* Begin Data supplied *
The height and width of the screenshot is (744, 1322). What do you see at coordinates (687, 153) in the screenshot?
* End Data supplied *
* Begin Data supplied *
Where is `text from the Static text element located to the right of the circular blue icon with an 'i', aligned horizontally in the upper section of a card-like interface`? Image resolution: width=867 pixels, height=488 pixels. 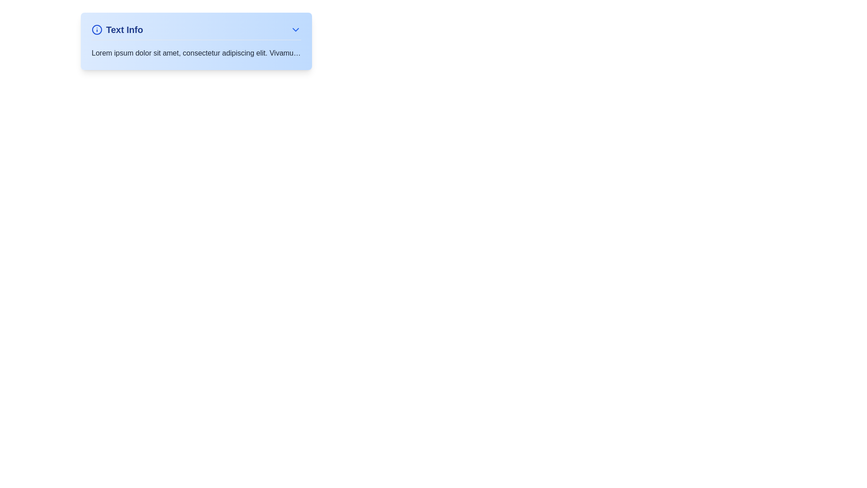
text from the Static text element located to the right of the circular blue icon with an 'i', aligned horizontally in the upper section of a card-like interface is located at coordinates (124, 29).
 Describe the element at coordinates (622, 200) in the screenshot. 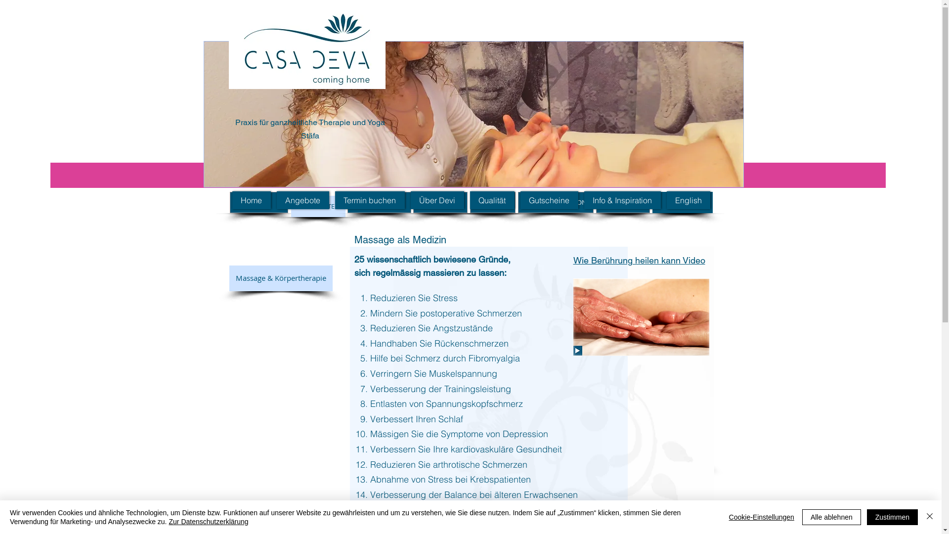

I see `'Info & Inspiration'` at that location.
* End Data supplied *
What the exercise asks |
Could you copy the rows verbatim, from the line containing "pixels, height=488 pixels." through the line containing "at that location.", with both of those lines included? Leave out the pictures.

Task solution |
Where is `text from the Static text element located to the right of the circular blue icon with an 'i', aligned horizontally in the upper section of a card-like interface`? Image resolution: width=867 pixels, height=488 pixels. 
text from the Static text element located to the right of the circular blue icon with an 'i', aligned horizontally in the upper section of a card-like interface is located at coordinates (124, 29).
 Describe the element at coordinates (622, 200) in the screenshot. 

I see `'Info & Inspiration'` at that location.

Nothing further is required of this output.